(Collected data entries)
▶
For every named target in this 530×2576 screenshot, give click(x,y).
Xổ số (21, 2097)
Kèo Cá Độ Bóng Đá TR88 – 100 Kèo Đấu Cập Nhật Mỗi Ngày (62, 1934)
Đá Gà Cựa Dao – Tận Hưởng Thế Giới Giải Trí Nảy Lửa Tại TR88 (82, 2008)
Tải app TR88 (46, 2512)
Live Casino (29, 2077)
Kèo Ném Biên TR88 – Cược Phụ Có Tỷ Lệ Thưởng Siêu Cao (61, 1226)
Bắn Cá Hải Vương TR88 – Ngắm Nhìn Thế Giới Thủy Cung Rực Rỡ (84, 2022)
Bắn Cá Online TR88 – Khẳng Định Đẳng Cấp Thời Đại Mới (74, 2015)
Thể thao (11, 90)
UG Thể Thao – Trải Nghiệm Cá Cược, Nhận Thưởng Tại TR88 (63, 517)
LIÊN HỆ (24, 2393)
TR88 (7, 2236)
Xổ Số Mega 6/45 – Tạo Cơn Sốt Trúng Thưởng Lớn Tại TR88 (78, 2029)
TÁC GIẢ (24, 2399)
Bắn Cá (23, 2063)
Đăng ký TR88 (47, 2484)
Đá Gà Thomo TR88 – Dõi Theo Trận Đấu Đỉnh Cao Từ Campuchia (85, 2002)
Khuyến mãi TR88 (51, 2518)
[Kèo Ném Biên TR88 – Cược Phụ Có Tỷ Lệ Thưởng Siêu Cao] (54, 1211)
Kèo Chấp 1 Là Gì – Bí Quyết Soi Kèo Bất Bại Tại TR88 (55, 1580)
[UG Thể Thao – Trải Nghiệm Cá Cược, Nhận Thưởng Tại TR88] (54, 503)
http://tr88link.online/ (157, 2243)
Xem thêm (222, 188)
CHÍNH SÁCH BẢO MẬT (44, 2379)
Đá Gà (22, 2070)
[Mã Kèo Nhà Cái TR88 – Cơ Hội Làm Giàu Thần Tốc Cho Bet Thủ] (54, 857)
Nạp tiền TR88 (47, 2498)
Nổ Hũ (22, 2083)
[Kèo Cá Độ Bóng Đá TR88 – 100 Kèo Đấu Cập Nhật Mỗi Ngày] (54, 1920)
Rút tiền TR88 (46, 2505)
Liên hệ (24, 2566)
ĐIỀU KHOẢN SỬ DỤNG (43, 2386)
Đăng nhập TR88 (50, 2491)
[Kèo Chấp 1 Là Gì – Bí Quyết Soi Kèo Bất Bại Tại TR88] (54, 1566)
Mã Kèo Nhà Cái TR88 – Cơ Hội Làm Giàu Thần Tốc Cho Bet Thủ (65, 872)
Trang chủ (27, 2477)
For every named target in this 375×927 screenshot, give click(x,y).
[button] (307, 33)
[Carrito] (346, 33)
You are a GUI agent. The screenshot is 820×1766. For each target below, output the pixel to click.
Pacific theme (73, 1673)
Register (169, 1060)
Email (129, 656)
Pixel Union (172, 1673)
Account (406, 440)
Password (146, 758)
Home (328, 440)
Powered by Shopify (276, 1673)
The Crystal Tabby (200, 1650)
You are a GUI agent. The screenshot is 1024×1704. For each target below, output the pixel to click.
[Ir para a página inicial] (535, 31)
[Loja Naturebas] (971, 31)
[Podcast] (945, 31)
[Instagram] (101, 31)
◀
→ **Task requirements**: Only one span is to be repeated: the line with "Đá Gà (22, 2070)" through the final line of the entries above, word for word.

→ **Reply to the task**:
Đá Gà (22, 2070)
[Mã Kèo Nhà Cái TR88 – Cơ Hội Làm Giàu Thần Tốc Cho Bet Thủ] (54, 857)
Nạp tiền TR88 (47, 2498)
Nổ Hũ (22, 2083)
[Kèo Cá Độ Bóng Đá TR88 – 100 Kèo Đấu Cập Nhật Mỗi Ngày] (54, 1920)
Rút tiền TR88 (46, 2505)
Liên hệ (24, 2566)
ĐIỀU KHOẢN SỬ DỤNG (43, 2386)
Đăng nhập TR88 (50, 2491)
[Kèo Chấp 1 Là Gì – Bí Quyết Soi Kèo Bất Bại Tại TR88] (54, 1566)
Mã Kèo Nhà Cái TR88 – Cơ Hội Làm Giàu Thần Tốc Cho Bet Thủ (65, 872)
Trang chủ (27, 2477)
For every named target in this 375×927 screenshot, give click(x,y).
[button] (307, 33)
[Carrito] (346, 33)
You are a GUI agent. The screenshot is 820×1766. For each target below, output the pixel to click.
Pacific theme (73, 1673)
Register (169, 1060)
Email (129, 656)
Pixel Union (172, 1673)
Account (406, 440)
Password (146, 758)
Home (328, 440)
Powered by Shopify (276, 1673)
The Crystal Tabby (200, 1650)
You are a GUI agent. The screenshot is 1024×1704. For each target below, output the pixel to click.
[Ir para a página inicial] (535, 31)
[Loja Naturebas] (971, 31)
[Podcast] (945, 31)
[Instagram] (101, 31)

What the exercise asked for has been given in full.